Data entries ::
──────

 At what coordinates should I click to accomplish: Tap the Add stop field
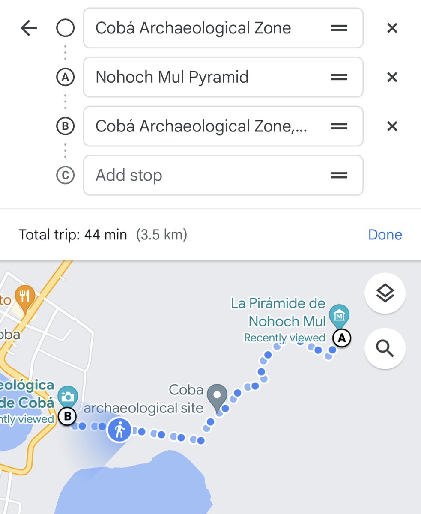click(206, 175)
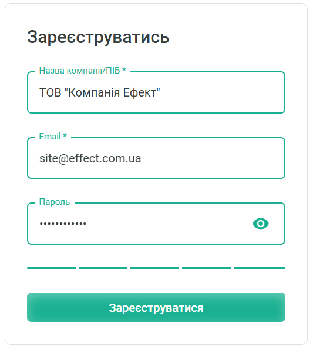Click the first password strength bar segment
The width and height of the screenshot is (313, 349).
(x=51, y=268)

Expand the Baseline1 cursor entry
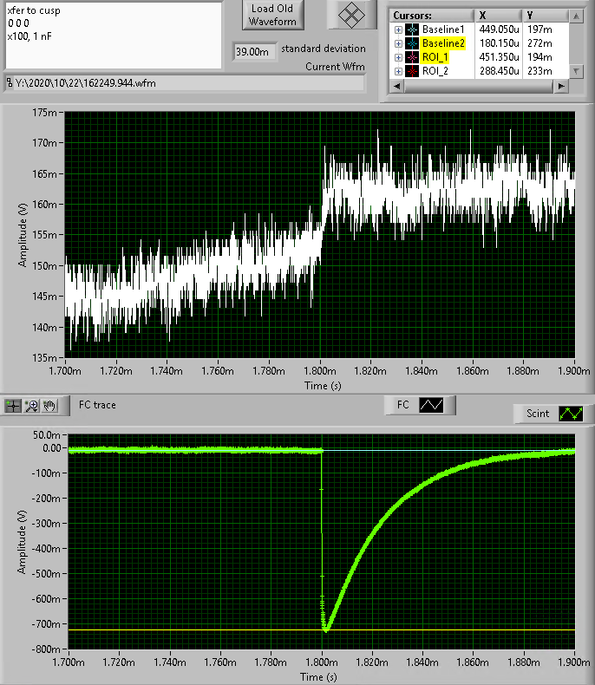[x=398, y=29]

──────

How to complete this task ::
Copy the records shown above in their entirety and exactly; images are to be left out.

Solution to the exercise ::
 At what coordinates should I click to accomplish: Tap the Add stop field
click(206, 175)
Click the first password strength bar segment
The width and height of the screenshot is (313, 349).
(x=51, y=268)

Expand the Baseline1 cursor entry
[x=398, y=29]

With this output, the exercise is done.